Alabama lost its first four SEC series this year and was swept by host LSU on a weekend that ultimately led to Bohannon's downfall.

The school fired Bohannon on May 4, three days after Ohio gambling officials reported suspicious wagering on his team shortly before the series opener in Baton Rouge. The school didn't disclose specifics on why he was fired, but ESPN later cited multiple anonymous sources in reporting that surveillance video from the sportsbook located at Great American Ball Park, the home of Major League Baseball's Cincinnati Reds, indicated the person placing the bets was communicating with Bohannon at the time.

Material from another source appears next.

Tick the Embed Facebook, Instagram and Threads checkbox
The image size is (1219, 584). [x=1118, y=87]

Luke Holman, Alabama's top starting pitcher, was a late scratch before that game against the Tigers, and Alabama lost 8-6.

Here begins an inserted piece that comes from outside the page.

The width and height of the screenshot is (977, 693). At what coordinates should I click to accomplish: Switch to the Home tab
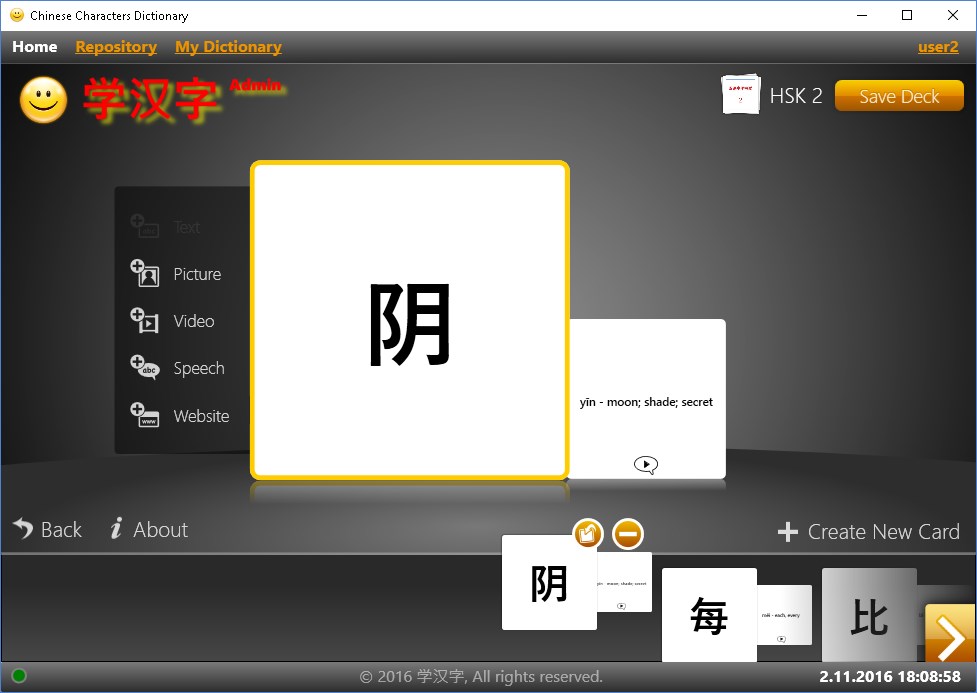pyautogui.click(x=34, y=46)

Even in the rough start to this season, it was a new low for a program that has endured some lean years since going to the College World Series three times from 1996 to 1999.

Then came the rise. The Tide won seven of their last nine SEC regular-season games and added two victories in the league tournament last week in Hoover, Alabama, giving the program its most wins in a single season since going 42-25 in 2010, which also was the last time Alabama won a regional.

The team is led by All-SEC second-team outfielder Andrew Pinckney, leading hitter Tommy Seidl and Holman, the team's ace who spoke last week about the reason he missed that LSU game.

"I thought I was going to start the whole day and I had a couple of back issues," he said during the SEC tournament. "And I just didn't feel good enough to start that day."

Bohannon's firing wasn't the Alabama baseball program's first brush with controversy. He replaced Greg Goff, who was fired after one season in 2017 amid reports that he had violated NCAA rules by telling some returning players their scholarship money would not be renewed.

This time, the controversy occurred in the middle of the season when Alabama's prospects of playing beyond the SEC tournament already looked shaky.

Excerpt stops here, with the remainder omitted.